We see this in the Sistergirls on Tiwi Island, or the presence of homosexuality in boy wives in First Nation cultures. To refute this means to agree that not one queer or gender diverse person was encountered during more than 65,000 years of existence.
Queer Indigenous people want the celebration of LGBTIQ+ pride to feature in discussions about Aboriginal history and culture, and to be the source of relationships between us and elders, country and culture.
We want to usher in new ways for many queer Indigenous people to feel (re)connected to community, culture, and country – to no longer come out, but to finally be welcomed in.
Both Indigenous and queer histories face problems with erasure, and this extends to data sets as well. Most significant for LGBTIQ+ Australians is the government’s decision to omit questions on the Census on sexual orientation, gender identity or intersex status.
While we have seen a welcome increase in research of LGBTIQ+ Australians, markedly with two longitudinal studies Private Lives 3 and Writing Themselves In 4, there has as yet been no breakdown of this data for the participants identified as Aboriginal and/or Torres Strait Islander.
Disaggregation of the data for key themes on family violence and suicide have been very successful in driving both government policy decisions and services.
Given that both studies collected significant data on LGBTIQA+ Aboriginal and Torres Strait Islanders I’m glad to say work on locating us in the data has begun.
This will draw from 2.7 per cent of the whole sample in Private Lives 3, and four per cent of the total study sample In Writing Themselves in 4, which compares favourably to the Australian Bureau of Statistics representation in the general population in Australia (3.3 per cent).
Questions of location also arise geographically for many queer Indigenous people.
A lack of acceptance of sexuality and gender identity often drives many of us to relocate away from the very family culture that is supposed to support us, particularly when we are raised in rural and regional Australia.
This move to urban settings further conflates for some the perception that being queer is related to the white settlement experience.
Health service for all of us
Queer Indigenous people aspire to live full lives and to thrive.
My research shows that we have a strong sense of agency when it comes to managing and understanding our health needs and concerns, as demonstrated through the narratives I have been entrusted with.
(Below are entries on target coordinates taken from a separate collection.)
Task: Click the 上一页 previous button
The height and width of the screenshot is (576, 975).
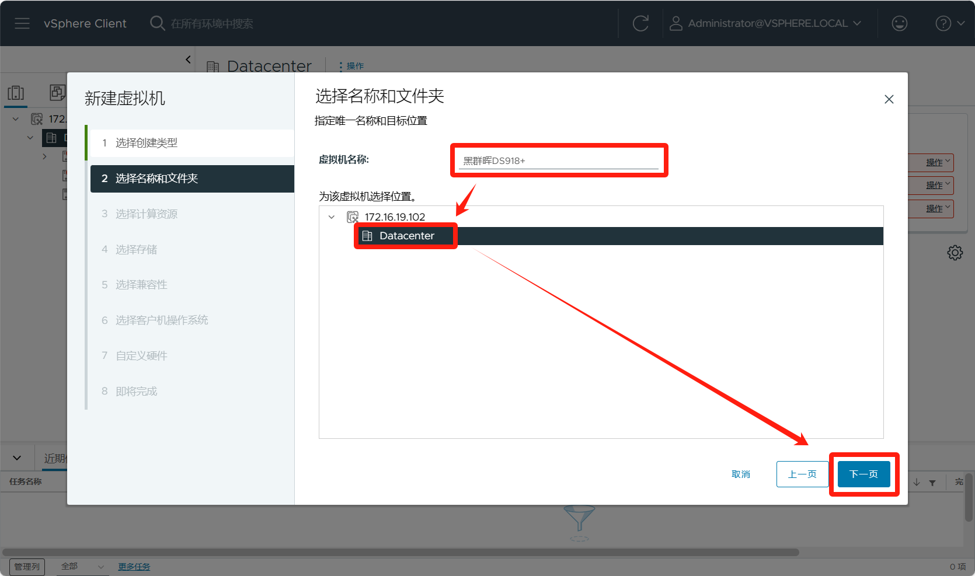Action: pos(802,474)
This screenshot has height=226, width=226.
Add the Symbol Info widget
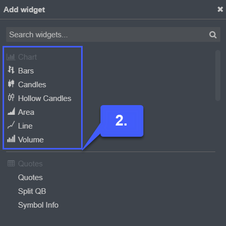click(x=38, y=205)

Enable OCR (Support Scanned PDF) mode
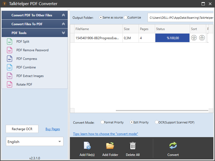156,122
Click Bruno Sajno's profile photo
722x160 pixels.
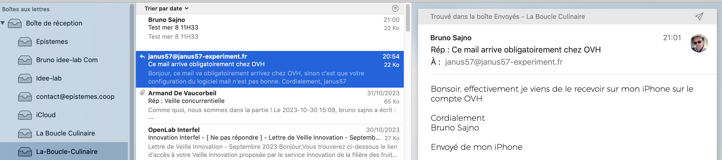[698, 44]
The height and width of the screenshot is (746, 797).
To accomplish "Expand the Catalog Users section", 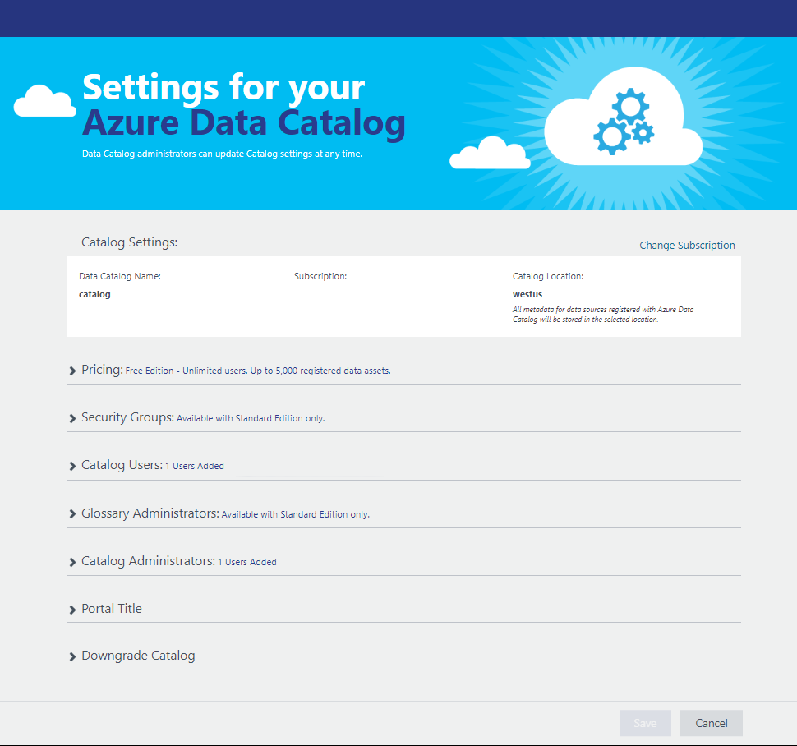I will click(x=122, y=464).

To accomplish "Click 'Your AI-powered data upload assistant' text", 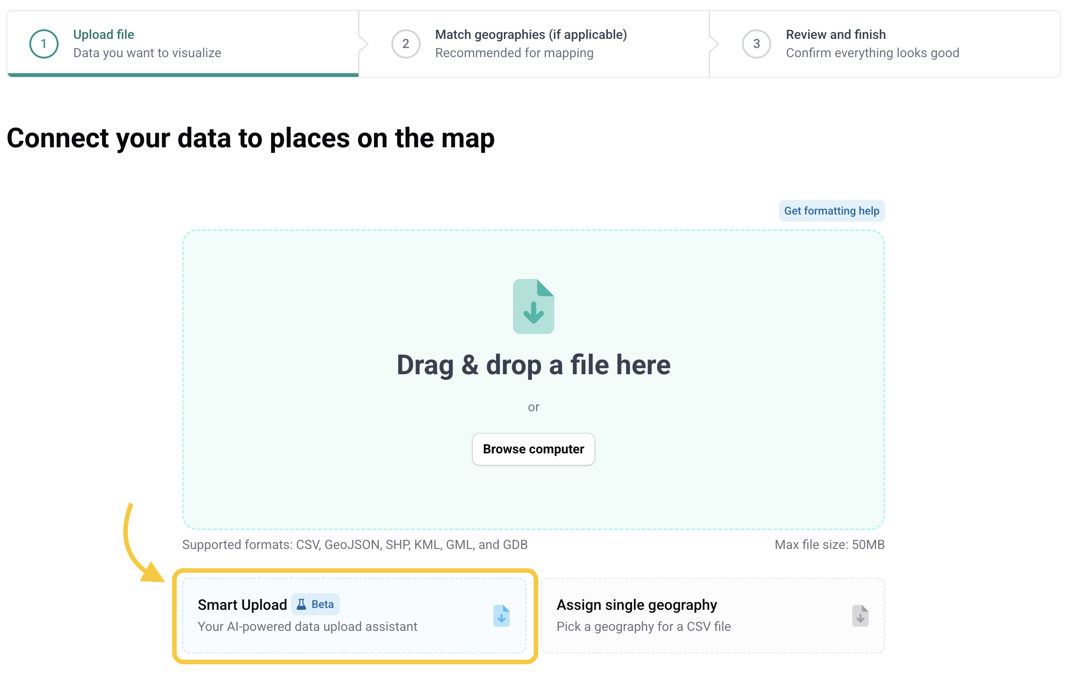I will (307, 626).
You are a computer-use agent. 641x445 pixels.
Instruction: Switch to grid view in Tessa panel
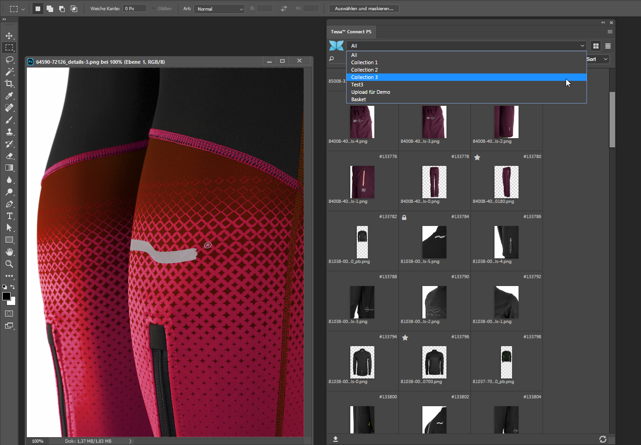[x=596, y=46]
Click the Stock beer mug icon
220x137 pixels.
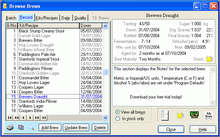pyautogui.click(x=210, y=59)
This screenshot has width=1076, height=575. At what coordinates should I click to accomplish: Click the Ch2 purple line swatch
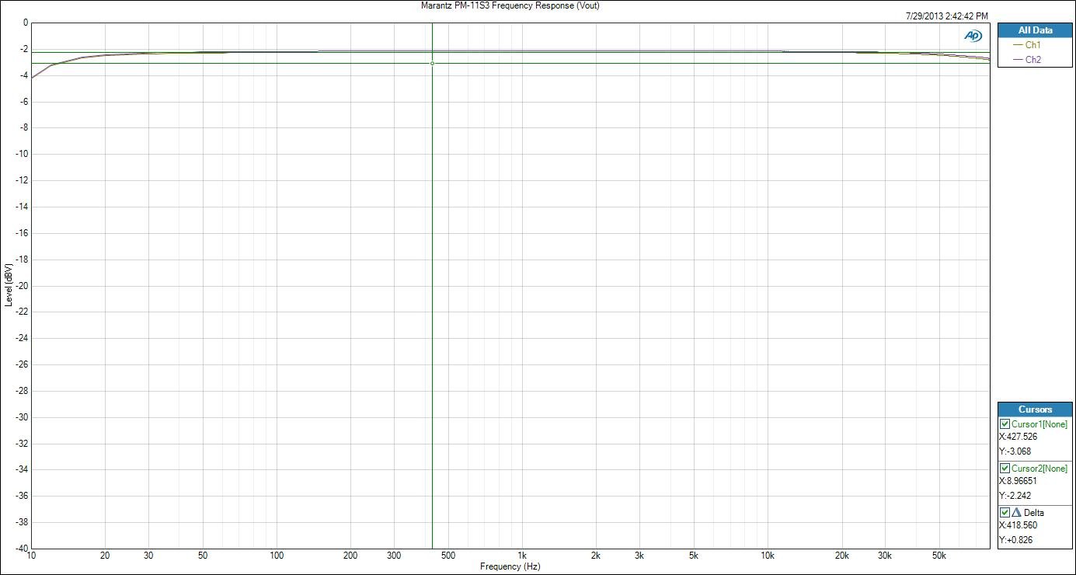[1019, 59]
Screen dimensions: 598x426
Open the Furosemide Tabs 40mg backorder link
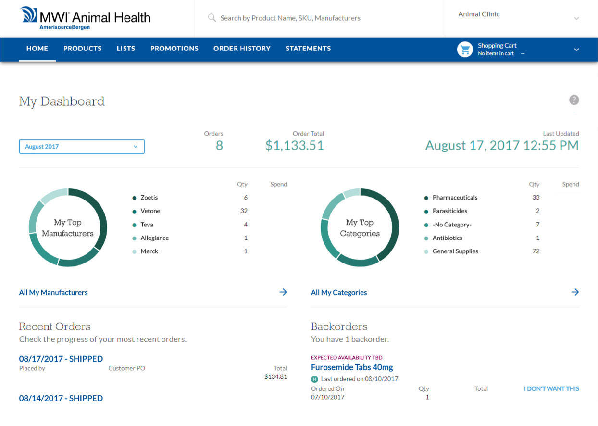(352, 367)
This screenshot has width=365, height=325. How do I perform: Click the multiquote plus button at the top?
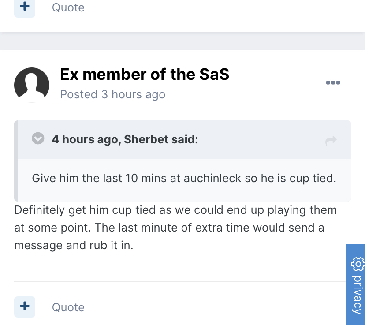pos(25,7)

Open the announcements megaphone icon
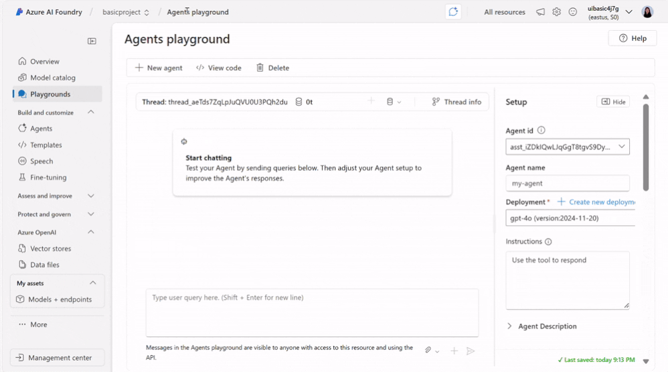point(540,12)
We must design health services that allow for queerness as a social determinant of health. Acknowledging, seeing and welcoming intersectional identities and desires is another way we can break down these structural barriers.
Equitable access to health services has the power to transform the outcomes. Ending marginalisation and exclusion are key step towards addressing problems like the increase of suicide, mental health challenges and relocation.
The stories we tell and hear about queer Indigenous people must celebrate how resilient, integral and fabulous we are. A refusal to understand our intersectional identities and desires perpetuates the structural barriers that prevent us from achieving greater success in our lives.
Let’s choose not to allow this, and instead design and operate health services that fully welcome all parts of our identities.